Myocardial infarction (MI) incidence dropped 33% after implementation of ordinances banning smoking in restaurants and the workplace, Richard D. Hurt, MD, of the Nicotine Dependence Center at the Mayo Clinic in Rochester, Minn., and colleagues found.
Sudden cardiac death incidence declined by 17% in Olmsted County -- where Mayo Clinic is located -- with the laws, though not statistically significant at P=0.13 with the relatively low number of events, the group reported online in the Archives of Internal Medicine.
Other than the expected decline in smoking prevalence from making it less convenient, cardiovascular risk factors remained largely stable in the population there, supporting an effect of the bans themselves, they pointed out.
"Exposure to second-hand smoke should be considered a modifiable risk factor for MI," they wrote. "All people should avoid second-hand smoke exposure as much as possible, and those with coronary heart disease should have no exposure to second-hand smoke."
These additional data supporting smoke-free policies should encourage more locales to adopt them, Hurt and colleagues added.
"Second-hand smoke does matter, and the results of this study will help us to be able to move forward with policies and guidelines to be able to minimize second-hand smoke," Lauren Whitt, PhD, of the University of Alabama at Birmingham, agreed in an interview with MedPage Today.
Other studies of smoke-free workplace and public place laws have pointed to declines in acute MI rates and hospitalizations, fewer asthma admissions among children, and improved quality of life, Sara Kalkhoran, MD, and Pamela M. Ling, MD, MPH, both of the University of California San Francisco, pointed out in an invited commentary.

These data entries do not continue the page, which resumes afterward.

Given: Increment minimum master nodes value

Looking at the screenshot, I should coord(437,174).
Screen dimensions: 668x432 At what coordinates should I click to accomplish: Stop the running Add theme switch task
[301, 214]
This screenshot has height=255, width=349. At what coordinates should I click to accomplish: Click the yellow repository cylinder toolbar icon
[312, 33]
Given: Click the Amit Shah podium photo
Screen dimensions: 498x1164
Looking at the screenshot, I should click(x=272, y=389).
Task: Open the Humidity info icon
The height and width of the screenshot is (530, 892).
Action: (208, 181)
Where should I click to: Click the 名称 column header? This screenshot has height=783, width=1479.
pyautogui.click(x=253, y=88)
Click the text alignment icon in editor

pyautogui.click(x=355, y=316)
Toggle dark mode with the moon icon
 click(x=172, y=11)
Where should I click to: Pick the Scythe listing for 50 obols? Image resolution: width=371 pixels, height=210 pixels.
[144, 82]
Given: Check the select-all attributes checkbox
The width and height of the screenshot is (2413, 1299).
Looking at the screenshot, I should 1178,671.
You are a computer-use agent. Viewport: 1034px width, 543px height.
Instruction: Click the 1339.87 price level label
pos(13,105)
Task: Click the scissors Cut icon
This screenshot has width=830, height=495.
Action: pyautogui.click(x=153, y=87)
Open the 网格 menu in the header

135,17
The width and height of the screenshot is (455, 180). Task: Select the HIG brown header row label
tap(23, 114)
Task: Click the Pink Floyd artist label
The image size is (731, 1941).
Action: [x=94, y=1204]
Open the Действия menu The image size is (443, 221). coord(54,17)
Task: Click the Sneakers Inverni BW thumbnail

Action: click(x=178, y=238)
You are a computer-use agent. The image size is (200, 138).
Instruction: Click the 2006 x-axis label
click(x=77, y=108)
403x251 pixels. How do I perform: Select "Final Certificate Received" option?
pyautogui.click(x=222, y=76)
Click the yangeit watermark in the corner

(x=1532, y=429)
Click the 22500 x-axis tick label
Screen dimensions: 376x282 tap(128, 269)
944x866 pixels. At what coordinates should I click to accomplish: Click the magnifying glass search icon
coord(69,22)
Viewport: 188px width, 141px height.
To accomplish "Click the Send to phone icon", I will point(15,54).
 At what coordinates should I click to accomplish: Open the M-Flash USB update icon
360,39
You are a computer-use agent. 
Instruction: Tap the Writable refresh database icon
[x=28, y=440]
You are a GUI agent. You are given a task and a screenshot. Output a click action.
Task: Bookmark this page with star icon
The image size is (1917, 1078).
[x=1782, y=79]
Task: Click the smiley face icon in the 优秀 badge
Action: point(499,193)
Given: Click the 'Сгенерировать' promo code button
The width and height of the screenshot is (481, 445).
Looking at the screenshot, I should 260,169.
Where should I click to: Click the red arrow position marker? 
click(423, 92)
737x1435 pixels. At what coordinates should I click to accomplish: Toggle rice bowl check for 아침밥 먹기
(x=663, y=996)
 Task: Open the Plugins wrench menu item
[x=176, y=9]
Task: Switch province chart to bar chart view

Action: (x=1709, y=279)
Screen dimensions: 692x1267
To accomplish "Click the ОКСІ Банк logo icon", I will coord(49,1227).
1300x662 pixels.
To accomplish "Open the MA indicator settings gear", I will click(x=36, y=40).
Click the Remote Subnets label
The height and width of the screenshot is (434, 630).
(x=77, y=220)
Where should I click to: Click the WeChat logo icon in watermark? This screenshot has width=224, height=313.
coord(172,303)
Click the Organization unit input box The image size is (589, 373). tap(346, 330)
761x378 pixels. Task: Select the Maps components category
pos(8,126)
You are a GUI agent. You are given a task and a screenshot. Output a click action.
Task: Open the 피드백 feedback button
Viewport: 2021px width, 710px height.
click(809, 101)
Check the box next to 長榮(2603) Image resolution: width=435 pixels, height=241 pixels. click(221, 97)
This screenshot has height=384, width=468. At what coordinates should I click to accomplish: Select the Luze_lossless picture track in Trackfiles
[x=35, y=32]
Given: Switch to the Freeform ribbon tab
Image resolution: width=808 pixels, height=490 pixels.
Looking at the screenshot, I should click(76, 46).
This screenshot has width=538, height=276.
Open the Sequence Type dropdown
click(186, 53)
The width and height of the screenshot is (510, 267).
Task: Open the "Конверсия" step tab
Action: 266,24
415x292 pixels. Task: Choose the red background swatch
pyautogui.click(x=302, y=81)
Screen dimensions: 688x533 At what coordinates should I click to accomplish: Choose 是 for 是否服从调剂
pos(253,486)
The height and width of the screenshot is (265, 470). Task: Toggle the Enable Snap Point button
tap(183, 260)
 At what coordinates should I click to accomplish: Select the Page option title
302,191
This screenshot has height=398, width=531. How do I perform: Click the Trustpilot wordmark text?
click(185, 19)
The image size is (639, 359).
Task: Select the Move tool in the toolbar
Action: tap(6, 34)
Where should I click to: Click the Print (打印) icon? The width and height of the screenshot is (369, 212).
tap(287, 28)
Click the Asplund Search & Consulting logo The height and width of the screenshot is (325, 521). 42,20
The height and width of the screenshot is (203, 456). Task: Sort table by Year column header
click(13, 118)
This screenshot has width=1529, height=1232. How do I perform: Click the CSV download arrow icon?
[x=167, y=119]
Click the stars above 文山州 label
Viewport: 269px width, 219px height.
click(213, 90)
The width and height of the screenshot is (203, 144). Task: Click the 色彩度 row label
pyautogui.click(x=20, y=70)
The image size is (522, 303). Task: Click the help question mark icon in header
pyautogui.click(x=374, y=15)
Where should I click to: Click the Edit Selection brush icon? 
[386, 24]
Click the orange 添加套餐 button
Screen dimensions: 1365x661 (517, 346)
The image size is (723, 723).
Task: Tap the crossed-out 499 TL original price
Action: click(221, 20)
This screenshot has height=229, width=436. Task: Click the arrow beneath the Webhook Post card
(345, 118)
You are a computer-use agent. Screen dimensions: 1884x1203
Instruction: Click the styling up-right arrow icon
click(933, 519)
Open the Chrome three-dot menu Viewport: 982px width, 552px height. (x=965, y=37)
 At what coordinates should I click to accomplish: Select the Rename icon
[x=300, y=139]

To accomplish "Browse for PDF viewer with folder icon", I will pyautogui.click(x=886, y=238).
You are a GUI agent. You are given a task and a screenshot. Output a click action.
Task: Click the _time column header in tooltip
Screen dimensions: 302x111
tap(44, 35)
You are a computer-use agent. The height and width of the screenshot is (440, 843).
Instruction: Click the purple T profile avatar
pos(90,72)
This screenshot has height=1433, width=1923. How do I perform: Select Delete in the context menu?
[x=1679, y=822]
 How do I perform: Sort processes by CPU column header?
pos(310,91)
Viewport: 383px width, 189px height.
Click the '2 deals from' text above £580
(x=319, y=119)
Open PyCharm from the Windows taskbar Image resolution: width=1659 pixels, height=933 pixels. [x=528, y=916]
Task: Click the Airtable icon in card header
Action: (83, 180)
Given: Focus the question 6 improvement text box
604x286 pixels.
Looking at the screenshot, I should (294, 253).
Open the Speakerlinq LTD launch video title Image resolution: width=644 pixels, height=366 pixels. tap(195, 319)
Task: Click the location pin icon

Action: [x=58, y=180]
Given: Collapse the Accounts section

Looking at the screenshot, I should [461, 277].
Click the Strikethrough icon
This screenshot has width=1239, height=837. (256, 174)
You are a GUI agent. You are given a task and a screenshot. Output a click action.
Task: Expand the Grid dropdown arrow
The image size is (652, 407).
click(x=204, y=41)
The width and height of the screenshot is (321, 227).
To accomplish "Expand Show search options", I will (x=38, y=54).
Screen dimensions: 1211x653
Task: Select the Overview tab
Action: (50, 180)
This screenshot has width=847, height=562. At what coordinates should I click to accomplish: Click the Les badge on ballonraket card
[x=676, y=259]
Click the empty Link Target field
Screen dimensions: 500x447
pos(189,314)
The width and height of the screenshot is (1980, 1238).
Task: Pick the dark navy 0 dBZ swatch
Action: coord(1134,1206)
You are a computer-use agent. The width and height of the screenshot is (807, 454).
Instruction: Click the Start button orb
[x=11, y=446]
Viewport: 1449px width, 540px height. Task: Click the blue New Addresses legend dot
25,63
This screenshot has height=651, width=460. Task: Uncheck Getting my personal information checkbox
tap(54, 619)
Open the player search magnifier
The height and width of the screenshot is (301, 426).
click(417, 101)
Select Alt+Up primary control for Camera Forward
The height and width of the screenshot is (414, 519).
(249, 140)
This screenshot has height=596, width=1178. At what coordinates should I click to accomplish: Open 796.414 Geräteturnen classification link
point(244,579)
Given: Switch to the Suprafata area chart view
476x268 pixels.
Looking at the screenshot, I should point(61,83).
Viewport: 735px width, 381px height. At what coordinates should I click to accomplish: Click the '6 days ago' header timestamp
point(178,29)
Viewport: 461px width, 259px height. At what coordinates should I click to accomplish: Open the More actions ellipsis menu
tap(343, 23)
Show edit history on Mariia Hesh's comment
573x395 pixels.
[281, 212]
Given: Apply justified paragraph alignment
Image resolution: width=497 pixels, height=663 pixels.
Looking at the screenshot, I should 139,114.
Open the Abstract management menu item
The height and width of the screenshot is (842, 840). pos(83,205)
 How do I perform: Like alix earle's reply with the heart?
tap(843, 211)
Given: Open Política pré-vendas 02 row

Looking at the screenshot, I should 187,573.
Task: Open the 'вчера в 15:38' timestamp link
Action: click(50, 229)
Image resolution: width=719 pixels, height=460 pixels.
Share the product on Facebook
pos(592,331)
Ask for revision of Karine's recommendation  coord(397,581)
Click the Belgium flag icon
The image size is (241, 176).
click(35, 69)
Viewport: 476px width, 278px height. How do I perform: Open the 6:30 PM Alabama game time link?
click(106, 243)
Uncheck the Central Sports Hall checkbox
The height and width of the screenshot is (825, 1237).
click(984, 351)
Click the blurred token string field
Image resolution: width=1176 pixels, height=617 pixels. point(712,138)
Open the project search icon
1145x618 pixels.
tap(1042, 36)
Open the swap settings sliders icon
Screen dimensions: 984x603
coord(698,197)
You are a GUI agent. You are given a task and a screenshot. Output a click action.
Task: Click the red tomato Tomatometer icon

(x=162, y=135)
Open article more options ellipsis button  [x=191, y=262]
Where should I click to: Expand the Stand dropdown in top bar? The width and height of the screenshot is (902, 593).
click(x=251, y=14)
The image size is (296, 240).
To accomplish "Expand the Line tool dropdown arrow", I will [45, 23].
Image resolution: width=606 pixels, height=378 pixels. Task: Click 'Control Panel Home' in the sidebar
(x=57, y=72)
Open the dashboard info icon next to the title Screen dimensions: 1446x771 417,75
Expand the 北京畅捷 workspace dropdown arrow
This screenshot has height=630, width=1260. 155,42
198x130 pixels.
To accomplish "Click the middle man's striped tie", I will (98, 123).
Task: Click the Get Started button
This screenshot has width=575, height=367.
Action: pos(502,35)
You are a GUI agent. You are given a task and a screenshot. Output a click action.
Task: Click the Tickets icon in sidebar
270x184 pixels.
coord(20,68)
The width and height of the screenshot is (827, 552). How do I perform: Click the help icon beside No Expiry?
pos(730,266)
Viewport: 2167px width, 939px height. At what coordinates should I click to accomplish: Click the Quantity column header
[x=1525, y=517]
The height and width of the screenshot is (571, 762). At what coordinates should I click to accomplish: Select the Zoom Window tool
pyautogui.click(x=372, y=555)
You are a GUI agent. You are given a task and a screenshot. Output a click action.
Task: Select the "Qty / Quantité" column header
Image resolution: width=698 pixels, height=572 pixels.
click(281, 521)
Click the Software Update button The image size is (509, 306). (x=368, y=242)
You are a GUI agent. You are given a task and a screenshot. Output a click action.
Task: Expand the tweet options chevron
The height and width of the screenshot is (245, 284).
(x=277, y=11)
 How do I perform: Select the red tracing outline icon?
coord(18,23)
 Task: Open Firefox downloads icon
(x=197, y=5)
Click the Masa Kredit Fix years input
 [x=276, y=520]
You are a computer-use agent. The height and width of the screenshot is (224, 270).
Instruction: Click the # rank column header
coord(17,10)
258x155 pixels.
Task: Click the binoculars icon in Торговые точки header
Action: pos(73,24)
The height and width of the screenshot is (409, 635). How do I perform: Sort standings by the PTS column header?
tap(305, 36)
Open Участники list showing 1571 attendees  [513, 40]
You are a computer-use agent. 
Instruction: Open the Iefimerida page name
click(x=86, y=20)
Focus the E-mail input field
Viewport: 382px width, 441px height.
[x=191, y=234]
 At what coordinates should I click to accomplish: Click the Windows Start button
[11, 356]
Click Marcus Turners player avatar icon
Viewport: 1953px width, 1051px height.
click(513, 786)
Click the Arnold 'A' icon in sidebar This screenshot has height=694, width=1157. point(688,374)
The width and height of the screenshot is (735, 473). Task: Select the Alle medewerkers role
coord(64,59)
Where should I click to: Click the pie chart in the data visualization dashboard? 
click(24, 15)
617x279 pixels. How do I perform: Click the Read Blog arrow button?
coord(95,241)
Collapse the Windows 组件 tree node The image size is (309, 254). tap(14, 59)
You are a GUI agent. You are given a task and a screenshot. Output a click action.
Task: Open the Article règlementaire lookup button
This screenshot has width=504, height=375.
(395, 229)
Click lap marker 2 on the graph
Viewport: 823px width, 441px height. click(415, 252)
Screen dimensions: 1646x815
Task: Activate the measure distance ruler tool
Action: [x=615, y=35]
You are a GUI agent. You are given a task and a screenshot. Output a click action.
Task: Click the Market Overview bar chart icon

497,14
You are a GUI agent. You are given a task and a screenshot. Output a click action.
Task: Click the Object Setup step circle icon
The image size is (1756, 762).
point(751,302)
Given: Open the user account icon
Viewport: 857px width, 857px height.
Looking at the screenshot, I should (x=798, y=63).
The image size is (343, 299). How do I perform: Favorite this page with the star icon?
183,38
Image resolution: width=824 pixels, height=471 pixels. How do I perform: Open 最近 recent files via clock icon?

"Moving forward, we should prioritize the enforcement of smoke-free policies, eliminating loopholes in existing policies as well as encouraging expansion of smoke-free policies to include multi-unit housing, motor vehicles, casinos, and outdoor locations," they wrote.
"Clean air laws encompassing larger portions of the population will help to establish a cleaner bill of health for all."
Olmsted County enacted a smoke-free restaurant law in 2002 and extended the ban to include all workplaces, including bars, in 2007.
Hurt's group compared outcomes through records of the Mayo Clinic and the one other medical center serving the county in the Rochester Epidemiology Project.
The incidence of MI fell from 151 per 100,000 population in the 18-month period before either ordinance to 101 per 100,000 in the 18 months after both were into effect (P<0.001).
Incidence of sudden cardiac death went from 109 to 92 per 100,000 population over the same period (P=0.13).
The researchers cited CDC data for Minnesota from the Behavioral Risk Factor Surveillance System showing a decline in smoking prevalence among adults from 20% in 2000 to 15% in 2010.
However, no other risk factors moved in a direction expected to reduce MI rates. Diabetes and obesity rose, while hypertension and high cholesterol prevalence stayed relatively flat.
"As trends in other risk factors do not appear explanatory, smoke-free workplace laws seem to be ecologically related to these favorable trends," Hurt's group wrote.
They noted, though, that these trends occurred against a backdrop of declining incidence of sudden cardiac death over the past 30 years and other tobacco control efforts in the state.
Other limitations included lack of data on self-reported or biochemical markers of second-hand smoke exposure, and the primarily white population studied.